◆ Task prompt
Please return the lines below verbatim, beginning at the one that has "You are a GUI" and stopping after the one that has "Name (25, 2078)", and add no other lines.

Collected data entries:
******************************

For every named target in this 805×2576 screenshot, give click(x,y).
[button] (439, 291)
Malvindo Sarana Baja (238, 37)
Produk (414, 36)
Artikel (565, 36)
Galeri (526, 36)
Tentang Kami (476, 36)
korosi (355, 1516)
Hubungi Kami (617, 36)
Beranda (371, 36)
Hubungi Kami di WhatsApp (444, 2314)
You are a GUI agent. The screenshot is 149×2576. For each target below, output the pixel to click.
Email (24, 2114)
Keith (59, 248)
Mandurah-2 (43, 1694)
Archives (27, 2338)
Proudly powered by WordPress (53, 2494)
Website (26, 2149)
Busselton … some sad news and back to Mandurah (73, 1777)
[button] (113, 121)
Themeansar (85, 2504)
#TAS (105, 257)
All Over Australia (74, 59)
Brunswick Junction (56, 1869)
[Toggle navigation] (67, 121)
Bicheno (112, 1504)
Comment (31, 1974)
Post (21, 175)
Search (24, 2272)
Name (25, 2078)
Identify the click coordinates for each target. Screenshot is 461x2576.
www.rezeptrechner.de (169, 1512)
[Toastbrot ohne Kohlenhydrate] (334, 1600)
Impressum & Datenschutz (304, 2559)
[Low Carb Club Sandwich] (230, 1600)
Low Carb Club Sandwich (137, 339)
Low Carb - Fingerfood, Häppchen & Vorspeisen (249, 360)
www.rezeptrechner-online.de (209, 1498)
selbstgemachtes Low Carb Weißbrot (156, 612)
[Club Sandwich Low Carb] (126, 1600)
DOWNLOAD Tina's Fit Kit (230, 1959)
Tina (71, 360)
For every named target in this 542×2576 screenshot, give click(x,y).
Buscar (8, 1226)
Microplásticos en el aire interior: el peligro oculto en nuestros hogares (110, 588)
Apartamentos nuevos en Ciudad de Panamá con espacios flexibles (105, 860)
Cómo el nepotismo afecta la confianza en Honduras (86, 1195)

******************************

◆ Output for this task
You are a GUI agent. The screenshot is 149×2576. For each target below, output the pixel to click.
Email (24, 2114)
Keith (59, 248)
Mandurah-2 (43, 1694)
Archives (27, 2338)
Proudly powered by WordPress (53, 2494)
Website (26, 2149)
Busselton … some sad news and back to Mandurah (73, 1777)
[button] (113, 121)
Themeansar (85, 2504)
#TAS (105, 257)
All Over Australia (74, 59)
Brunswick Junction (56, 1869)
[Toggle navigation] (67, 121)
Bicheno (112, 1504)
Comment (31, 1974)
Post (21, 175)
Search (24, 2272)
Name (25, 2078)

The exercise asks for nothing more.